英語と日本語の翻訳するときにこれは主語、動詞、目的語だなって解析したり、

文章の意味を分析したりする種類です。

 

4.探索系

これもよく目にする種類だと思います。これもよく数理論理学を使います。

これは膨大な可能性をしらみつぶしに調べて最適解をたたき出すような学習です。

例えば、戦略ゲームとかでよく用いられます。

チェスや将棋、AlphaGoとかに使われたやつです。

 

 

5.知識表現系

理解するのが少し難しいです。

私たち人間が認識している情報や知識をコンピューターがわかりやすい形に効率よく表現するみたいな種類です。コンピューターがよりわかりやすい形に効率よく情報を表現できればより賢いシステムができるようになります。

例えば階層構造などを用いて表現したりするのがここに当てはまると思います。

 

 

6.計画系

 最小コストで最大の結果が欲しい!って時に使う手法です。

例えば、会社の資金がこれくらいあって、広告をどの場所にうてば売上および利益を最大化できるのか?とかを考えるときに使います。

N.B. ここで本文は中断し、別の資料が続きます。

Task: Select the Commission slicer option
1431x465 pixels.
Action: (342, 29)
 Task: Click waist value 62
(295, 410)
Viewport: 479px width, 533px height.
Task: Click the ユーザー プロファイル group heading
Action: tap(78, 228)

100億のうち70億をTVに、20億をwebに、5億をポスター、5億をイベントにすると売上がいちばんのびそうだ。みたいな感じです。

 

 

7.発見系

これはある特定の問題の最適解が知りたい!でも考えうる可能性をすべてを考えている暇がない!(数が多すぎて検討が現実的ではない)ってときに使われる方法です。

必ずしも最適解(ある問題における最も素晴らしい解答)とは限りませんが問題の解決法を選ぶために経験に基づいて推測していくといった方法です。

例えばみなさんが使っている検索エンジンなんかがこの方法で作られているはずです。

 

 

実際にはお互いに重なり合う部分も多く、組み合わせて使ったり、分けて考えるものではない!とする主張もあります。

ここではわかりやすさを重視してあえて分類させていただきました。

 

AIエンジニアによっては得意な手法があったり、

解決したい問題によって得手不得手な種類があります。

一口にAIを使おうと考えるのではなくどの種類だとうまくいきそうか?を考えながら使っていきたいですね。


最後まで読んでいただきありがとうございました!

 

~おまけ~

AIに使用される言語は主にPythonとRの2強となっています。

フレームワークはたくさんあるのでお好みで使うといいと考えています。

 

 

 

※2019年8月1日時点での大まかな分類です。

 AI分野は誕生したばかりなので日々発展が著しいです

 これから枝分かれしたり新しい分野が誕生する可能性が大いにあります。